DIRECTIONS FOR THIS TASK:
Copy out every line of the data below that contains the string "Instruction".

PROVIDED DATA:

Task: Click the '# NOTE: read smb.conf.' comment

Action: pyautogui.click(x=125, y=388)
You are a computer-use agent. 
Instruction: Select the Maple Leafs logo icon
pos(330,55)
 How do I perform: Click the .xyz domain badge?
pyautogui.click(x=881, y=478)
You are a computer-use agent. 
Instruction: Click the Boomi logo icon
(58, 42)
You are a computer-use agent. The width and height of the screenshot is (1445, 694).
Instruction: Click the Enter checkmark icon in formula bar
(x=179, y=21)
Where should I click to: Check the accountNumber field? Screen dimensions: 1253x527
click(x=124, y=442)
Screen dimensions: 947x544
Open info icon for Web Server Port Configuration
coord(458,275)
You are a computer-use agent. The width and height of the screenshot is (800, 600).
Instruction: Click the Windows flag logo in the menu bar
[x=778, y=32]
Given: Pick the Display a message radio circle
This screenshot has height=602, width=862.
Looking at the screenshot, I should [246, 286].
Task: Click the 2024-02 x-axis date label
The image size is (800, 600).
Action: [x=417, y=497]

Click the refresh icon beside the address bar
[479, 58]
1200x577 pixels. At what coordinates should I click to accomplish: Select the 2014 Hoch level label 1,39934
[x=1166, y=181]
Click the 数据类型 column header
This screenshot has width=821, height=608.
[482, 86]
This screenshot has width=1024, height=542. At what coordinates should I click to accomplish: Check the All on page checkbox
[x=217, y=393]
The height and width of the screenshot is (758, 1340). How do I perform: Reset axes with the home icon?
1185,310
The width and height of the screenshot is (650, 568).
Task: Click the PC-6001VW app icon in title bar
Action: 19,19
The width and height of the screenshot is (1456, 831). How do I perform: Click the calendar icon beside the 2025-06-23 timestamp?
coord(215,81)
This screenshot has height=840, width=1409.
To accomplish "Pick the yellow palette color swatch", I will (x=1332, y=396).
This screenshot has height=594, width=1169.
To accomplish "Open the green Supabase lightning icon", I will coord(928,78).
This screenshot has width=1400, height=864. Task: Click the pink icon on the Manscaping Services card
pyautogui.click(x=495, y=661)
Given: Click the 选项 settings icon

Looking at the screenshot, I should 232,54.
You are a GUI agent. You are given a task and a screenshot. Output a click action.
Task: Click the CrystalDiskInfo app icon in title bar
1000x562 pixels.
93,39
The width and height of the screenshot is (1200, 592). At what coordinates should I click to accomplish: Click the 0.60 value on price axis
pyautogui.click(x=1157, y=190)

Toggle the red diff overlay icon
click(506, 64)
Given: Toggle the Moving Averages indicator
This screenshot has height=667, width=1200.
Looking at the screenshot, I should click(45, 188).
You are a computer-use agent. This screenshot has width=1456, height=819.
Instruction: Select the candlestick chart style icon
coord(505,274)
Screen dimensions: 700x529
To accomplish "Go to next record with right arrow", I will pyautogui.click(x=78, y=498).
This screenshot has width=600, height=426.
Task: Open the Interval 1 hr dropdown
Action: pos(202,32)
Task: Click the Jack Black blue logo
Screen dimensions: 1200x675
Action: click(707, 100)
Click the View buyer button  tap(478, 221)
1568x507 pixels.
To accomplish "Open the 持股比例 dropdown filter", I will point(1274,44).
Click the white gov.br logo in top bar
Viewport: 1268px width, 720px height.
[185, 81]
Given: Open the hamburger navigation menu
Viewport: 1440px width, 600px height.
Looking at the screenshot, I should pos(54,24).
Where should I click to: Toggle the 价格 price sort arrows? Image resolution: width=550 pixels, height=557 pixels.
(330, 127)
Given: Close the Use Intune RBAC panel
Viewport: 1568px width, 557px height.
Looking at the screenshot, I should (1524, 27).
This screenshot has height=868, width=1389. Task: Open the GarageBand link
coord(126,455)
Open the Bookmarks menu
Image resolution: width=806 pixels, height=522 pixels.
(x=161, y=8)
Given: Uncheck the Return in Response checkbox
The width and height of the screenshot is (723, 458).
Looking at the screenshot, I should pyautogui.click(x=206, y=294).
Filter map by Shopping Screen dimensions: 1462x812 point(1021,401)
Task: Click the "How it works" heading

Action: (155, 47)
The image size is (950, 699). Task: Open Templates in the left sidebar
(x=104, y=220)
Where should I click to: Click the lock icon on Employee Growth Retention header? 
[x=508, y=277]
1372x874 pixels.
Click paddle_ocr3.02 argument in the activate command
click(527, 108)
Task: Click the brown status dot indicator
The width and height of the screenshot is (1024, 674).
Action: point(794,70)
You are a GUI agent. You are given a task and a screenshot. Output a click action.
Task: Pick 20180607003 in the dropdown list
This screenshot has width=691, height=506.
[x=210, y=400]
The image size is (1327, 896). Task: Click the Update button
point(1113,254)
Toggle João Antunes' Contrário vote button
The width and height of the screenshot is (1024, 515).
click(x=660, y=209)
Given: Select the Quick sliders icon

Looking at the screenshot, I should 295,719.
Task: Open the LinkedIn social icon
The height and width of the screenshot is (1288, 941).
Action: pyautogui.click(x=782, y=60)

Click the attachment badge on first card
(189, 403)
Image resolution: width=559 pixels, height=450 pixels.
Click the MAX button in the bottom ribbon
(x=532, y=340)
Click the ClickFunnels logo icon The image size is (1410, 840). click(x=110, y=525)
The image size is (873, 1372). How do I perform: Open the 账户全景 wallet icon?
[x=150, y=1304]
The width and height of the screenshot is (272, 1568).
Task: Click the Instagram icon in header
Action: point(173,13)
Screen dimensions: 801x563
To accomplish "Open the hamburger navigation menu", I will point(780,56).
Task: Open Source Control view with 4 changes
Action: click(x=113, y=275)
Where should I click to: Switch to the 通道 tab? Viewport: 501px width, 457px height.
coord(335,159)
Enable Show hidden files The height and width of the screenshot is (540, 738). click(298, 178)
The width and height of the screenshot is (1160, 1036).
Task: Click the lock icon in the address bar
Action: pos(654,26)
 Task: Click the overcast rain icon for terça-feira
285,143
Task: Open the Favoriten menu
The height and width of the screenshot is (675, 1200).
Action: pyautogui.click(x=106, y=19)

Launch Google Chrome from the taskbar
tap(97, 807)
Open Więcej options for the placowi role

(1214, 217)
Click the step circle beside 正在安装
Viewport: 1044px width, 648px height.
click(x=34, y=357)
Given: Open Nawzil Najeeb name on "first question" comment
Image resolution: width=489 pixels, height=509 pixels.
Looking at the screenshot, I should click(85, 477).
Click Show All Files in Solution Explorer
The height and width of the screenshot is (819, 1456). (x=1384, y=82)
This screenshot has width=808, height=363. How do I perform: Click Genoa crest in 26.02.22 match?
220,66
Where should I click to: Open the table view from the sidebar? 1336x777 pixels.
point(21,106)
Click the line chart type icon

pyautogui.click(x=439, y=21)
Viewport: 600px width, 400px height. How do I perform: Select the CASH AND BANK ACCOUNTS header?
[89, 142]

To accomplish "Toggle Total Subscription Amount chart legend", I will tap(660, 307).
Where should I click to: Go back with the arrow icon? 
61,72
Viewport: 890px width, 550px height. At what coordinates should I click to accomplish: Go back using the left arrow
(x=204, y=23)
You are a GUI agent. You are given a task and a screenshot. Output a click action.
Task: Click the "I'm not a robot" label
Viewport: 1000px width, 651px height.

RESULT OF THE EXERCISE:
Instruction: Select the Maple Leafs logo icon
Instruction: Click the Boomi logo icon
Instruction: Click the Enter checkmark icon in formula bar
Instruction: Click the Windows flag logo in the menu bar
Instruction: Select the candlestick chart style icon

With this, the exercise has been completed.